Why?To raise achievement in my Year 12 and Year 13 classes, I knew that this year I needed to have an embedded exam focus in all my lessons and not just at the end of topics. At the same time, I also felt that the trend for differentiated learning objectives that are leveled or graded in every lesson was becoming meaningless for my students who knew full well that the learning that we were going to cover in a singular lesson would not mean that they were going to achieve a ‘C’ or ‘B’ grade by the end of that lesson. My objectives needed to become SMART: measurable and achievable steps to success with a focus on practicing exam skills and demonstrating exam knowledge in every lesson.
Possible solution. SMART objectives: differentiated objectives that are set within an achievable context of progress towards full marks in a specific exam question by the end of the lesson.
Differentiated SMART objective with achievable outcomes.
I adapted a lesson objectives template to refer to marks towards a specific exam question rather than overall grades as outcomes, using the mark scheme for that question to guide my wording, which allowed students to very clearly see the success criteria needed to achieve each progressive band of marks.
Students felt a real sense of success as suddenly they could very specifically measure their progress in the lesson and in real, achievable terms for that lesson, work steadily towards gaining increasingly more marks. The objectives were the launch pad for regular AfL opportunities – I kept returning to them and asking students how many marks they thought they had gained so far after the last activity and then saying to them ‘prove it’. This then led into lots of self and peer assessment opportunities where students used different coloured highlighters to highlight evidence of where they were picking up the marks for different skills or knowledge in their work, and we could then discuss what the colour patterns of their highlighted work revealed about where they were not picking up the marks. By the end of the lesson, students were very confident about how to gain full marks for that question and able to reflect well on what had held them back from gaining full marks.

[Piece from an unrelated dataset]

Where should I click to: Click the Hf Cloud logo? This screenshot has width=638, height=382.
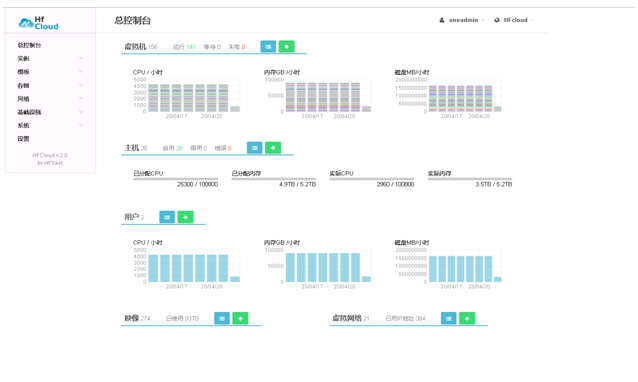click(x=39, y=23)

The next lesson then looks at a different exam question but covering the same topic so students have the opportunity to repeat this pattern of learning over again and secure higher marks after reflection from the first time around.
Why? – My students were always asking when their homework was due in and I had to keep looking it up or couldn’t even remember when I set it.
Possible solution – Stick a mini white board to the wall. Every time you set homework, write it up on the mini white board so the class can see you writing it. When you are next asked when the homework is due in, just point to the board. The students will get used to coming into the room and reading it.
Resources. A mini white board per class, attached to the wall.
Outcome. Students no longer ask when homework is due in and there are no arguments about when homework is due.
First in a series of posts about quick wins in the classroom. The aim of these posts is to provide teachers with ideas that can be tried in their classroom with minimal preparation time.
Question tokens used to force students to think about what they are asking and consider whether their problem can be solved independent of the teacher.
Why? I wanted students to become more independent and rely less on me for help. Quite often I see students giving up too easily and going to the teacher for help rather than persevering with a problem. I’ve also noticed that students ask a lot of lazy questions (when they can ask an unlimited amount of questions) without any real thought behind them.
Possible solution? Question tokens. I gave each student three question tokens and set 2 rules for the entirety of the lesson:
1. You can only ask the teacher 3 questions throughout today’s lesson.
2. You can ask each other as many questions as you like.
Outcome. I tried this with a year 11 GCSE Computing class who were working through some programming challenges. The question tokens encouraged students to seek advice from their peers and if this led to a dead end, they had to research a possible answer using the Internet or come up with a well thought out question to ask me. I witnessed the students demonstrating more GRIT then in previous lessons as they appeared to be quite precious of the question tokens – they would rather struggle through a problem and find a solution themselves then ask me for help. Quite remarkable!